Chapter Eighteen
Dracul
Since I had received the news that Valora planned to escape, my heart had been broken. In the end, despite my best efforts to show her my feelings, to prove that there was something worthwhile for her with me, she still felt compelled to leave. Our evening of stargazing had affected her, and I could tell she was beginning to notice how I felt about her. Maybe I’d come on too strong and driven her to leave, but deep down, I knew her justification of finding her brother was true. Her loyalty to him overrode any feelings she harbored for me, and that fact stung my pride.
That night had been almost perfect. She’d eagerly listened to my stories, stories I wanted to share with her. There had been many times I wanted to gather her in my arms and kiss her, even though it was too early for that. But as we had gazed at the comet together, she had not shied away from my touch. That alone had given me the hope that she would maybe choose to stay—until she had fled. Her face had been flushed and she’d stumbled over her words. I knew she felt something towards me. But in the end, she had still decided to leave.
The decision to leave Valora in the Whispering Pool for three days fully cleaved my heart in two. By then, I knew it was too late to reveal her as my dragaria to the others. The Lords would only assume I was making excuses to keep her out of trouble. Even though I had been angry she had deigned to escape, they had been livid . Most of them, with the exception of Hiram and Lorka, had clamored for her immediate execution. She had committed the gravest sin a Dragon Maiden could by abandoning her Lord. Only Lord Hiram’s point that she had not fully taken the oath had quieted their calls for her death.
From the moment I had sealed her in the Whispering Pool, my true hell had begun—never knowing whether she lived or not, how the creature in the Whispering Pool treated her, not to mention the rapidly dropping temperatures. I had kept my word that the boy, Henrick, had not been punished, but with each passing moment of imagining her in there, I had to fight the urge to find him and tear his head off. He had helped her escape, allowed her to leave—my dragaria ! Only the thought of her reaction when she found out—if she survived—stayed my hand. I could all too easily imagine her look of disappointment and despair when she realized what I had done.
The other Lords went about their days like nothing had happened, but I was unable to. I could feel my already short temper snapping at any minor inconvenience. The servants brought me food, but their mere presence irritated me. How dare they be there when she could not?
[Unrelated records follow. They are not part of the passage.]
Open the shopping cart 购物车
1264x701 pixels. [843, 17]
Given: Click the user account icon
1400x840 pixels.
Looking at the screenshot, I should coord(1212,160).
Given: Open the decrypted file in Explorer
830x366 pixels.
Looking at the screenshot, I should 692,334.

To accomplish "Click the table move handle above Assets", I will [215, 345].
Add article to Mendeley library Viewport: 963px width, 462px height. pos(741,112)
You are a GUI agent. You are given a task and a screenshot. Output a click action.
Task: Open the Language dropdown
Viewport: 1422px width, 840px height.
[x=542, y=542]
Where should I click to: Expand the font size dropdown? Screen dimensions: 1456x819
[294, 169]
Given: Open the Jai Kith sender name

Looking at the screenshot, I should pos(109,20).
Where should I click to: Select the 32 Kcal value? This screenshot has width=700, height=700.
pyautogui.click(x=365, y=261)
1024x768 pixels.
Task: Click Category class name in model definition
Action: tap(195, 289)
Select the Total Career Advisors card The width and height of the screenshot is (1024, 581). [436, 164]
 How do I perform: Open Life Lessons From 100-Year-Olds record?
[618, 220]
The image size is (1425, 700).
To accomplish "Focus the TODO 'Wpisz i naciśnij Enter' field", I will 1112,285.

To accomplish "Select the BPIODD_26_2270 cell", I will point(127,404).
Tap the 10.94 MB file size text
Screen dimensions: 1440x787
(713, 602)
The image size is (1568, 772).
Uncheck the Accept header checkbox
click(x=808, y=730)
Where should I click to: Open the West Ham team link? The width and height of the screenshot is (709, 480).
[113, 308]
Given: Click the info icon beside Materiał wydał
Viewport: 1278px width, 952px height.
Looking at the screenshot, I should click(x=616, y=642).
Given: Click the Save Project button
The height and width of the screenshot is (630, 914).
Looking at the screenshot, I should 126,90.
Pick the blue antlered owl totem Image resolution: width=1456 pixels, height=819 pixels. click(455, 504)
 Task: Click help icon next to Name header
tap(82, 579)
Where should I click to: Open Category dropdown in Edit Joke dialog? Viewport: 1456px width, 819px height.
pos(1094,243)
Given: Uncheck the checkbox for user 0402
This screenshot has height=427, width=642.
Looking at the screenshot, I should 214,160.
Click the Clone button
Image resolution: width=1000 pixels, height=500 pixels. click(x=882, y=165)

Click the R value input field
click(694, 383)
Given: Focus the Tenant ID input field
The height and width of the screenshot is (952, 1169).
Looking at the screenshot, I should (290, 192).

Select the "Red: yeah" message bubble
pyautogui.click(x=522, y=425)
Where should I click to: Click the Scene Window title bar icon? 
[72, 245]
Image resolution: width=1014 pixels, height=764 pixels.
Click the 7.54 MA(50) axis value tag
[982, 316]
From time to time, the Lords checked in on me, their constant nagging driving me insane. Their visits increased in frequency the longer time went on, checking to see if I had eaten, if I had slept, if I was fine. I could not stand it.
Verhorn had made the mistake of saying that it was a mercy we’d sent her to the Whispering Pool, that if this was how I was going to act then maybe we should have just killed her on the spot. I had thrown him against the wall, steam flowing out of my nostrils, a murderous rage slipping over me. Three of the other Lords had to pry me off him, and after they left, I had trashed my quarters, throwing papers and books everywhere. What was the use if she was not there? I convinced myself I could still feel her presence so the Whispering Pool must not have killed her. But on the third day of no sleep and no food, I knew I was delirious. I could not face the thought of her death.
I paced in front of the stone hours before sunrise, waiting for my chance to open the cave. Due to its design, I could not hear anything happening within the Whispering Pool, a fact that made me crazier than I already was. Hiram had stopped by briefly, but when he saw my face, he returned to his quarters. I knew I looked insane, a true madman, but I did not care.
Finally, when it was time for the cave to be opened, I threw the stone aside, rushing inside to see her. I hoped she was alive—she needed to be alive. If Valora was dead then I would tear this mountain apart stone by stone, crushing everyone inside it and turning everything to ash.
When I found her unharmed, I immediately felt myself coming back to life. She was mine once again, and now I stroked her hair in my quarters, hardly believing that she was lying on my lap. Surprisingly, she did not shy away from my touch—in fact, she seemed to relish it. My fingers trembled with emotion as I stared at her face, her serenely beautiful face. I knew that I could never let her go again. Just this once had almost ruined me, and I was so afraid of what monster I would turn into if she was not by my side.
“You are my dragaria ,” I whispered to her sleeping face, hardly believing that the Whispering Pool, Kessland, had told her to ask. “It means I am wholeheartedly yours, now and forever.” I lifted a lock of her raven hair to my lips and kissed it. “And you are mine.”